AdaptSegNet Mutli gpu training

Hi currently training on GTA2Cityscapes takes 2 days for 100k epochs which is very slow. How can I make this run in multi gpu?

Sep 06 '18 06:09 kshitijagrwl

If you do mean 100k EPOCHes, it is not slow dude. Try nn.dataparallel(model) to run on multiple GPU and you can find tutorial here https://pytorch.org/tutorials/beginner/former_torchies/parallelism_tutorial.html

Sep 07 '18 07:09 wppply

Oops, I meant 100k iterations!

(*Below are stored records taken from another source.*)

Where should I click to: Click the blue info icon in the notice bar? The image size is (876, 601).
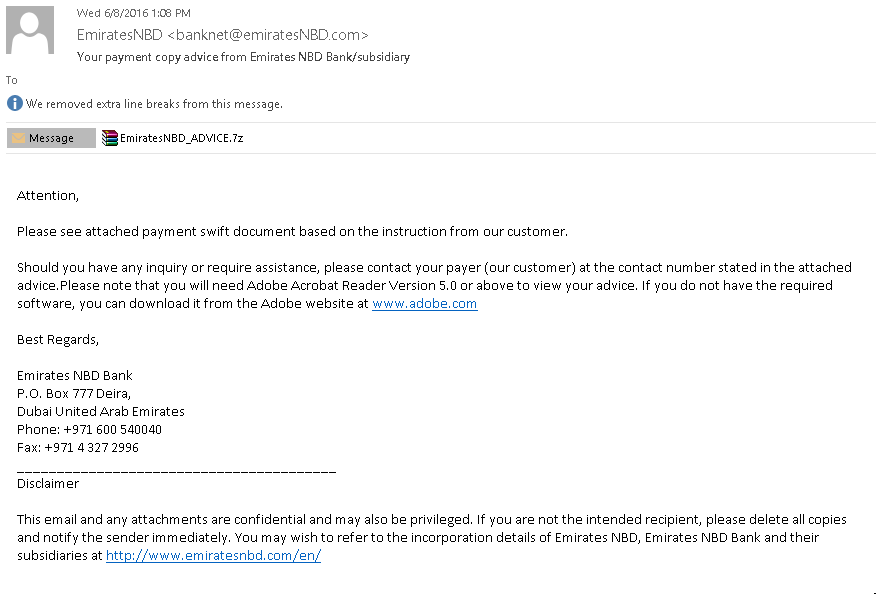(15, 103)
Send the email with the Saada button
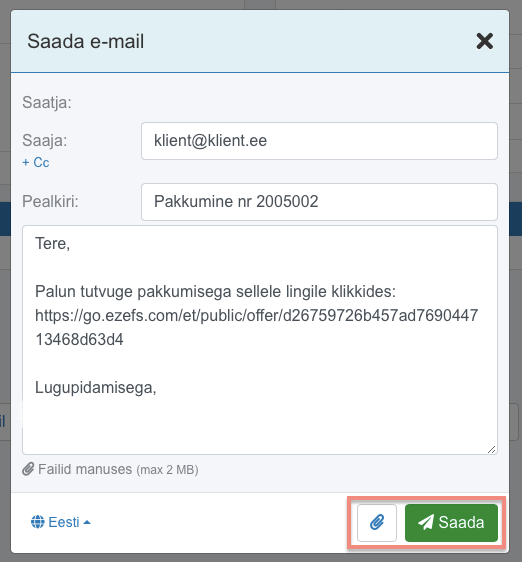Viewport: 522px width, 562px height. [451, 523]
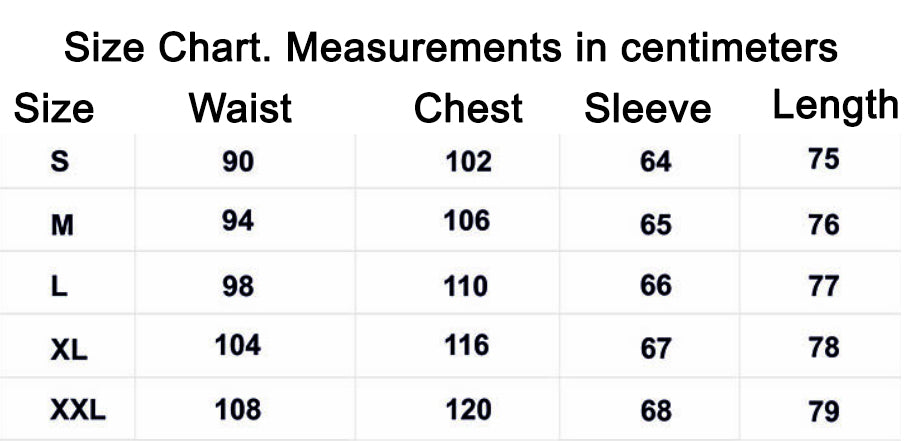This screenshot has width=918, height=441.
Task: Click the Waist column header
Action: [x=240, y=108]
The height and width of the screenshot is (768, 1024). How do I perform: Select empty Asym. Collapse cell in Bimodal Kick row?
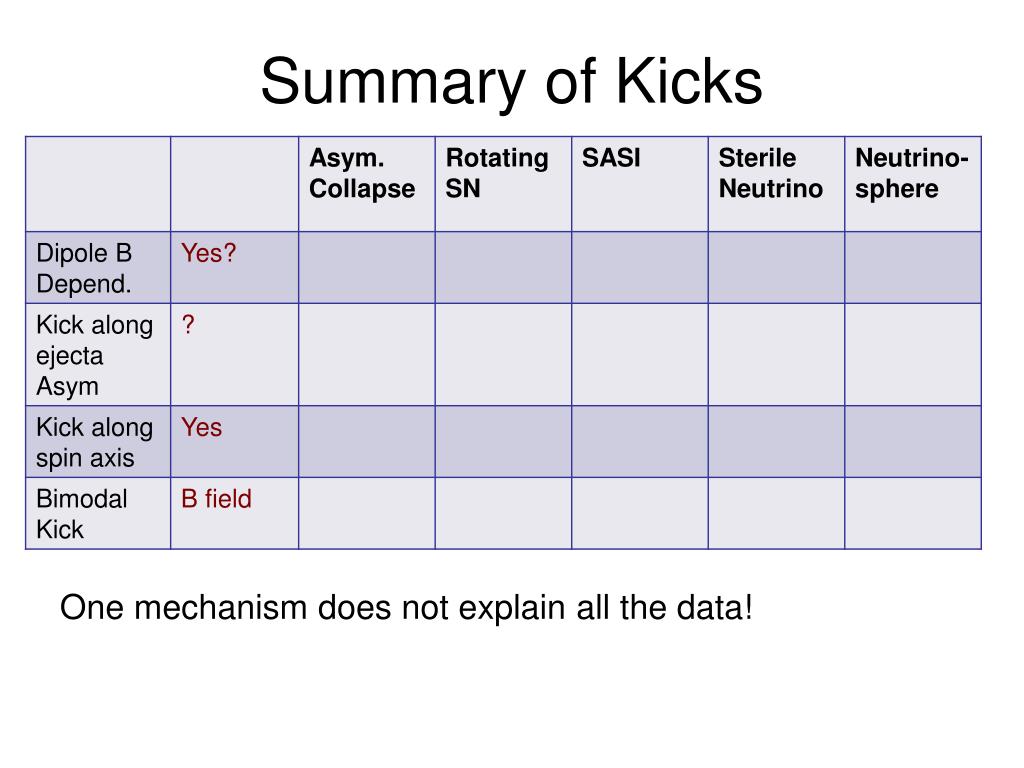(x=367, y=513)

Thanks for the link, will try out and update.

Sep 07 '18 12:09 kshitijagrwl

I have a image computing PC with cpu(16g) and gpu(8g) ，is it enough to train the model without throwing a CUDA out of Memory error,please?

Oct 24 '18 07:10 SiyuanWei

I forgot details, but cityscapes dataset usually required 11GB GPU based on my experience.

Oct 24 '18 07:10 wppply

thanks anyway ,although it is a bad news

Oct 24 '18 10:10 SiyuanWei

@kshitijagrwl hi, Have you completed the multi-GPU version?

Dec 12 '18 02:12 ypjian

have anyone tried multi-GPU version? I want to train with multi-GPU. please provide the way to train multigpu.

Mar 15 '20 11:03 lerndeep

@lerndeep I'm trying it now, running into a few bugs (fairly new to PyTorch). Will update here if/when I get it working

Mar 21 '20 20:03 lychrel

@kshitijagrwl @lychrel Are you finishing the multi gpu computing? Looking forward to your reply!

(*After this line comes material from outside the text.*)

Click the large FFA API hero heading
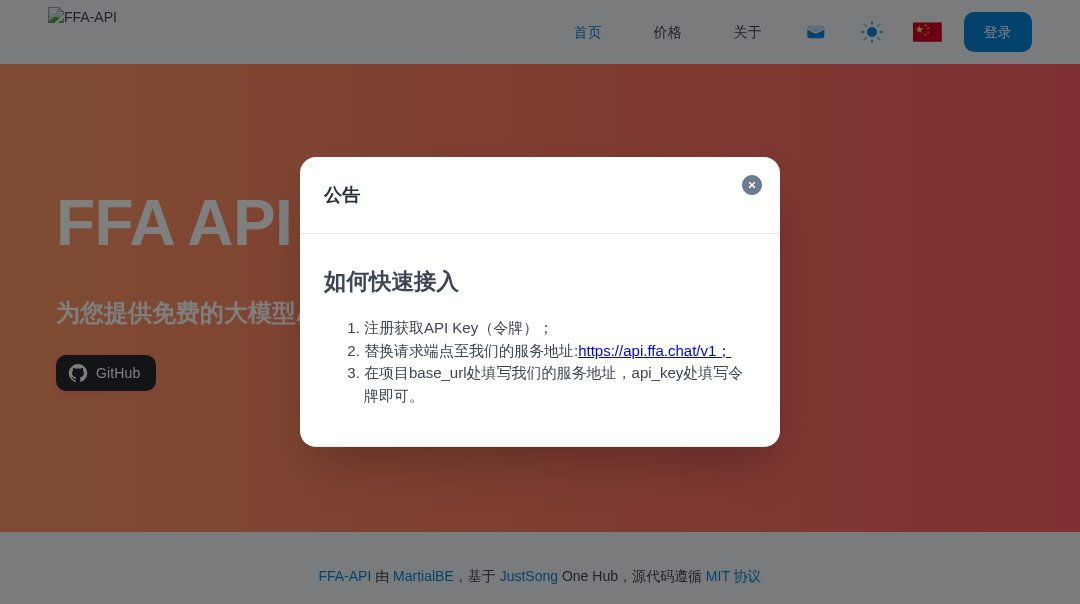The image size is (1080, 604). (174, 222)
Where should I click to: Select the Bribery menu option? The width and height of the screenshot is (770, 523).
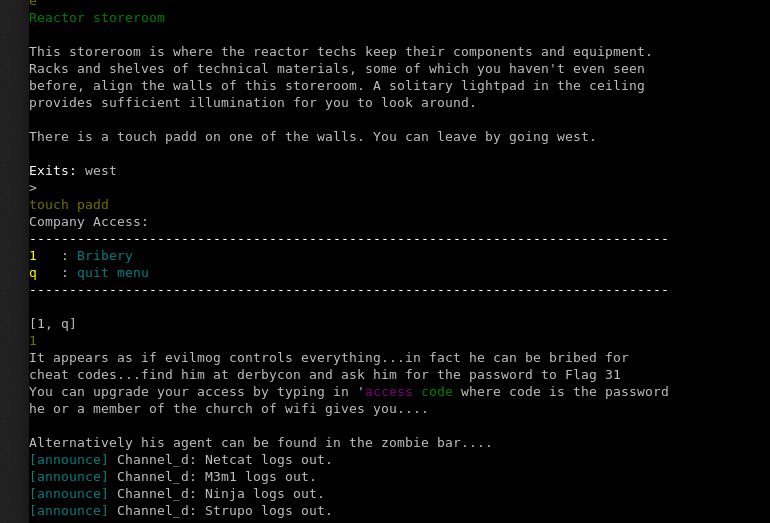[x=104, y=256]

Dec 30 '20 06:12 Lufei-github

@Lufei-github Tried it a couple times and couldn't avoid a memory leak that reboots my computer. I don't have this problem elsewhere, even in similar contexts (DeepLab)—but this is also a super simple training loop, so the culprit shouldn't be hard to find.

Ended up using different DA methods for the project I was working on, but I'd be curious to hear if anyone else experiences this behavior. Though I switched to a different problem, ASN gave really compelling results after letting the single-GPU jobs run.

Dec 30 '20 07:12 lychrel

@lychrel I don't really understand your answer. I don't kow what is ASN. So can you answer me with a simply way?

Dec 30 '20 07:12 Lufei-github